Some studies have reported that perforation of the disc may arise due to high shear stresses [32–34]. Our simulation results show that the highest shear stress occurs at the boundaries of the middle-anterior and middle-posterior regions. This may be due to the transition of the loading conditions from compressive in the intermediate zone to tensile in the anterior and posterior bands.

There are some limitations in the present study. Only oblique sagittal jaw displacement has been considered using this 2D FE model, so our results are not as vivid as they might have been with a 3D model. Also, some simplifications were made with respect to the displacement loading: displacement of the disc boundary was obtained from the corresponding node pairs of the two disc configurations, which may lead to stress concentration on parts of the boundary.
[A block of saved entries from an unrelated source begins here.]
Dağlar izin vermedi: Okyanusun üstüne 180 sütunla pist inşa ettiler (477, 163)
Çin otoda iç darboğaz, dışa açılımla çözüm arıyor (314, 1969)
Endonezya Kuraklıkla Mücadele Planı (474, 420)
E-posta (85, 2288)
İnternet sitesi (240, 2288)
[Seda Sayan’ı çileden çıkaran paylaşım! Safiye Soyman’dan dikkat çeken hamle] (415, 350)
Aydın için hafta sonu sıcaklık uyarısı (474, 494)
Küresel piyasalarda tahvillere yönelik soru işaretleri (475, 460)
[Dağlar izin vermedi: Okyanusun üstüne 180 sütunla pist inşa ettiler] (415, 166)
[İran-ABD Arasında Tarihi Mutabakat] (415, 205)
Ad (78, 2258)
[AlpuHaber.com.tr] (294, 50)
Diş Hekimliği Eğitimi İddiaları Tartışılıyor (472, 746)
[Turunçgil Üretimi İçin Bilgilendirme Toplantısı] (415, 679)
However, most simulation results are highly reasonable.

The present work represents an innovative trial of a more accurate technique for predicting the stress response during similar motion problems, not only for discs but also for other organs, tissues and joints in the human body.

Conclusion

The simulations showed that the highest compressive stress occurred in the intermediate zone, whereas the anterior and posterior bands experienced mainly tensile stress. Fiber orientation had a significant effect on the stress/strain patterns. The stress and strain increased slightly with the opening distance, but were remarkably stable. The highest shear stress was at the interfaces between the medial-anterior and medial-posterior zones. Generally, the stress and strain remained at a reasonable level during jaw opening, indicating that the disc experiences no injury during functional opening movements in a healthy joint.